As the first official female war artist, Kitson served alongside frontline personnel, documenting the conflict through a series of vivid drawings sketched in the heart of the action.
“I look back at these drawings from so long ago and can still feel the sub-zero temperatures,” said Linda Kitson. “These drawings are exactly as they came from ‘the field’, which is a very different thing from a highly polished piece finalised in a studio. Not only were my fingers frozen, but I only had anything from two to twenty minutes for each picture; we were continually on the move.”
On May 12 1982, Kitson set sail on the civilian cruise liner Queen Elizabeth 2, which had been requisitioned from Cunard by the Royal Navy for use as a troop carrier. The 8,000 mile journey took more than two weeks and she was one of only a few women travelling amongst 3,000 men. Originally planning to venture only to Ascension Island in the middle of the Atlantic, which served as a staging point for the British Armed Forces, the artist instead chose to join personnel as they sought to retake the Falklands, eager to record the frontline action.
Skilled in working at speed, and experienced in reportage illustration, Kitson was able to produce around six drawings a day, and hundreds by the end of her posting. Her works used ink, pencil and conté crayon to capture scenes from the flight deck to the frontline, often sketched in harsh conditions and sometimes under threat of danger.
“These incredible sketches provide a unique window into the experience of those who valiantly fought on the frontline and serve as a powerful reminder of the sacrifices they made,” said Chris Ansell, Head of Participation and Learning at the National Memorial Arboretum. “Linda’s drawings are an evocative example of visual Remembrance and we are privileged to be able to share them with visitors as we approach the 40th anniversary of the Falklands War.”
“I am so pleased that forty years after the Falklands conflict you are able to see my drawings once again,” said Linda Kitson. “They were done in the field, as fast as possible and in sub-zero temperatures.
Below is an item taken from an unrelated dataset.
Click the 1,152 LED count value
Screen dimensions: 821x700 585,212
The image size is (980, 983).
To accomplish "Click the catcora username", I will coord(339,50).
Time may alter the experience of poignant memories but it doesn’t take them away. In our busy world to be able to come to this beautiful arboretum must surely offer a perfect sanctuary for remembrance. Whether to come alone or to share experiences with all generations - this is a real haven.”
Britain had ruled over the islands for more than a century, but Argentina believed that the territory was rightfully theirs. When Argentina attempted to reclaim the Falklands by force, Britain set out to defend them. Although the conflict was short-lived, lasting just 74 days, the fighting was intense.
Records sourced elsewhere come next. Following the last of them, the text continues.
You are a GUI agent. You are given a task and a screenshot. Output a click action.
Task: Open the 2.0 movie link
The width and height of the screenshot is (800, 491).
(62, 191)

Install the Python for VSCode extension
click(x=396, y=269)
230,000 sailors, marines, soldiers, airmen and merchant mariners participated in the Falklands War. 255 British personnel lost their lives defending the Falklands, of whom 86 were Royal Navy, 124 Army, 27 Royal Marines, six Merchant Navy, four Royal Fleet Auxiliary and eight Hong Kong sailors. Three Falkland islanders also died in the fighting.
The National Memorial Arboretum is home to several memorials connected with the Falklands War, including the South Atlantic Medal Association Memorial, tributes to several ships and units which served during the conflict, and the Falkland Islanders Resistance Memorial in the Allied Special Forces Memorial Grove.
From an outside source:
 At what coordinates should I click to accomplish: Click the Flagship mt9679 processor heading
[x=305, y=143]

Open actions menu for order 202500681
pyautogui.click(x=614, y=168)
On Tuesday 14 June, the Arboretum will host a commemorative event organised by the Royal British Legion to mark the 40th anniversary of the end of the Falklands War. Attended by thousands of invited veterans, civilians and bereaved families, the event will feature veteran testimonies from key moments in the conflict as well as the Act of Remembrance. Those wishing to attend the event are asked to contact their respective Regimental or Service Association to register their interest.